Ray Nayoan (Jelita Sejuba: Mencintai Kesatria Negara) selaku sutradara gemar betul menerapkan gerak lambat, termasuk di momen yang tak memerlukan itu. Di beberapa adegan dengan gerak lambat, suara dihilangkan, digantikan oleh musik yang lagi-lagi tujuannya patut dipertanyakan. Saking tidak jelas intensinya, saya curiga ada fail audio yang hilang di pasca produksi, lalu untuk mengakalinya, pilihan nyeleneh tadi pun dipakai. 
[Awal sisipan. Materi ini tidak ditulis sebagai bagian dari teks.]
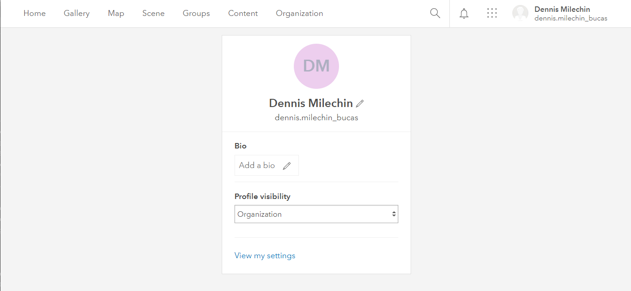Open the app launcher grid icon

(x=492, y=14)
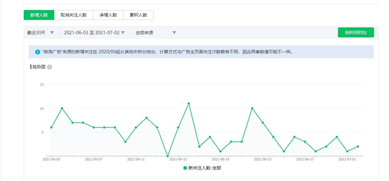The image size is (389, 181).
Task: Click the zero-value data point on chart
Action: tap(168, 156)
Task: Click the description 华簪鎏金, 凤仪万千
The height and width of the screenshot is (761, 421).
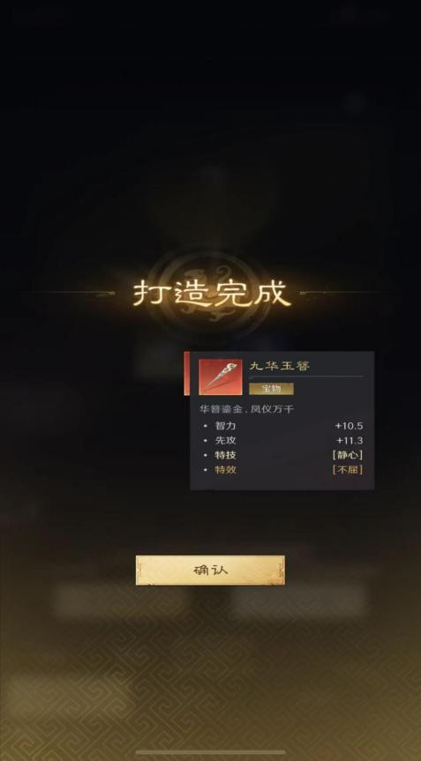Action: tap(246, 409)
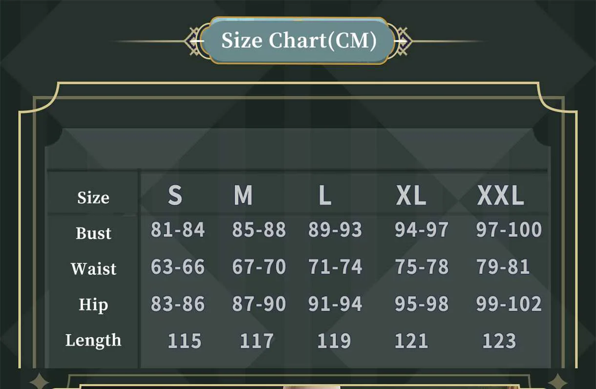
Task: Select the XL size column header
Action: (411, 195)
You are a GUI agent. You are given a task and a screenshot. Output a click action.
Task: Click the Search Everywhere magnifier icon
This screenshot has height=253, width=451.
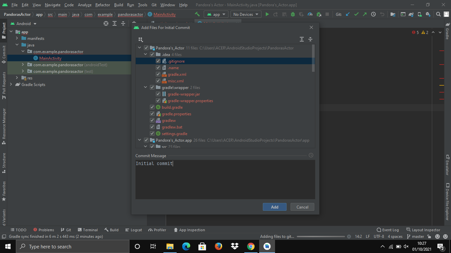(438, 14)
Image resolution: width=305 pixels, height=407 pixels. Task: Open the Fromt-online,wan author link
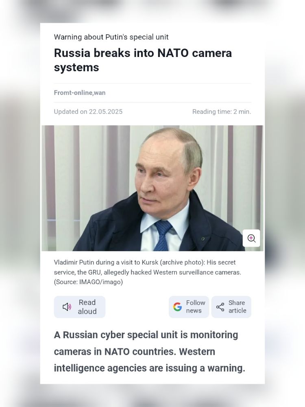pos(80,93)
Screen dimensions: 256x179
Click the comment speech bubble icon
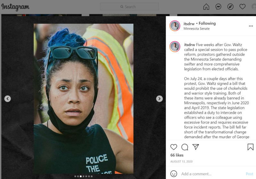185,147
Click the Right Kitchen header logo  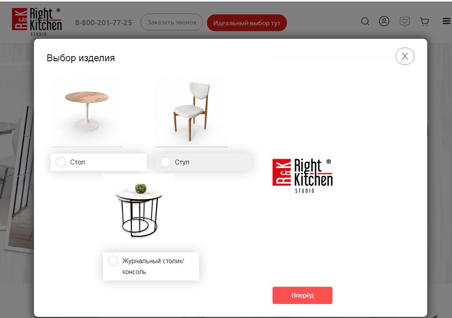pyautogui.click(x=37, y=22)
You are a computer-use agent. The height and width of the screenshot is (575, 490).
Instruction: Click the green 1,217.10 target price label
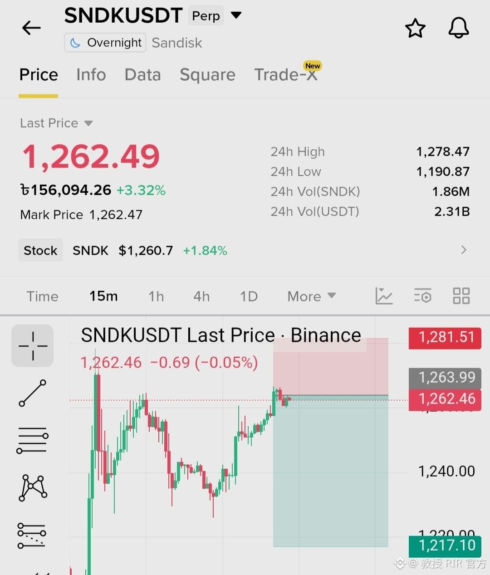point(445,546)
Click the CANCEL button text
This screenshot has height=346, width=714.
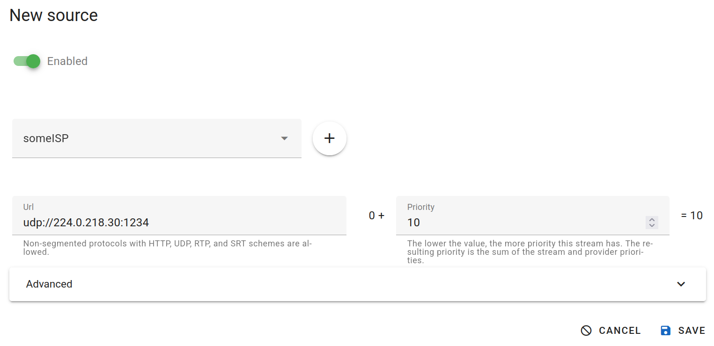619,331
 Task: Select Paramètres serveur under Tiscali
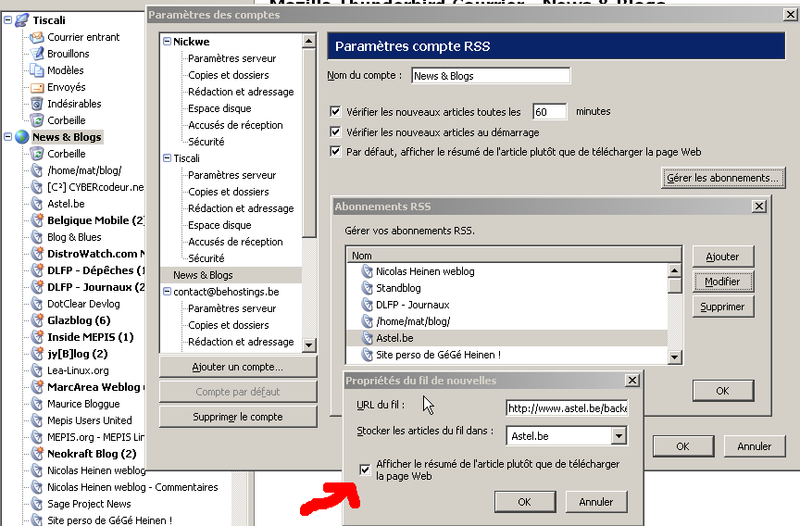[x=231, y=175]
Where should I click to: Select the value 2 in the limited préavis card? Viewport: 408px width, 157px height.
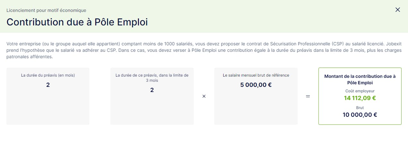(152, 90)
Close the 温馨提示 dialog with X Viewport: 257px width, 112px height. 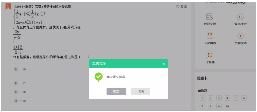tap(163, 64)
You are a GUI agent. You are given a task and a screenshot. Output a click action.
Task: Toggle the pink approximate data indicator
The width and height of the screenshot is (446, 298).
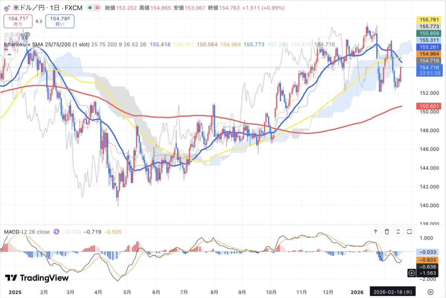(x=98, y=8)
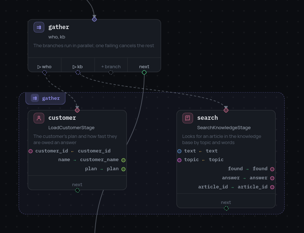Click the customer node person icon
The width and height of the screenshot is (304, 233).
pos(39,118)
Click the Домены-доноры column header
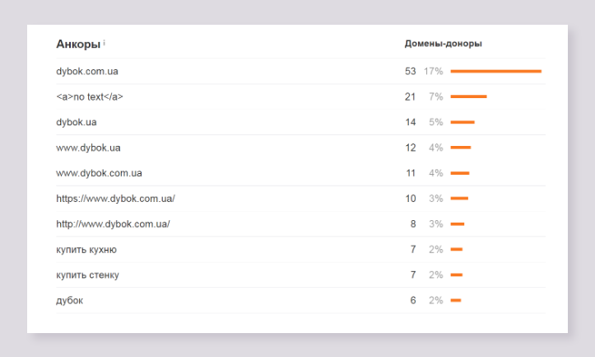Image resolution: width=595 pixels, height=357 pixels. click(x=443, y=43)
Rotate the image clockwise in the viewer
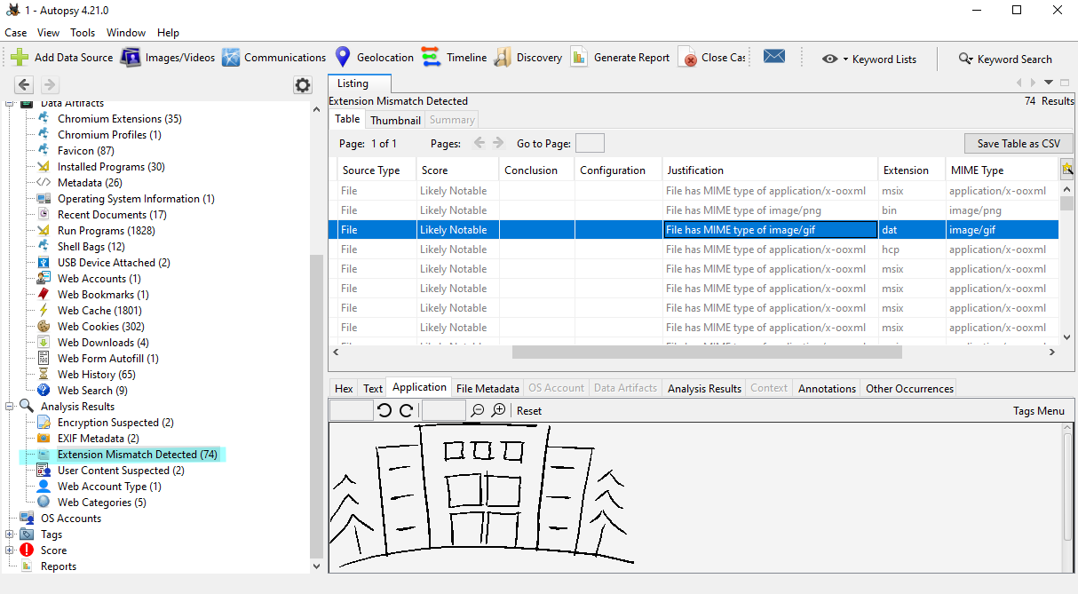 [406, 410]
Atau jangan-jangan sang sutradara memang bercita-cita menjadi Zack Snyder? Karena selain gerak lambat, Teman Tidur sempat secara tiba-tiba memakai lens flare, serta pewarnaan yang cenderung mute di beberapa titik. Pewarnaannya inkonsisten. Kadang normal, dengan warna-warna sebagaimana di dunia nyata, sebelum mendadak (baca: di shot berikutnya) warna itu memudar. 

Di babak kedua, karakternya memutuskan mengunjungi dukun karena teror arwah Kelly telah merenggut nyawa beberapa dari mereka. Sesampainya di kediaman si dukun, saya kaget melihat latarnya yang dibuat menggunakan CGI berkualitas butut. Ini rumah dukun. Bukan gubuk tani Thanos. Apa perlunya CGI? 

Setidaknya Teman Tidur menolak membohongi penonton. Judulnya adalah bentuk kejujuran. Diisi penampakan hantu tak mengerikan, shot demi shot yang berlangsung lebih lama dari kebutuhan, hingga klimaks absurd minim intensitas, membuat film ini pantas dijadikan teman tidur. Walaupun judul "Obat Insomnia" rasanya lebih cocok.

3 komentar :

Comment Page:
Anonim mengatakan...

bobo di bioskop sebagai teman tidur di kala puasa saat menonton di bioskop itu lebih menyenangkan, tidur asyik di bioskop di kala nonton film horror

Anonim mengatakan...

cuan film horror cuan

Anonim mengatakan...

Apalagi kalo nontonnya di studio Velvet CGV, lebih pulas kali ya tidurnya.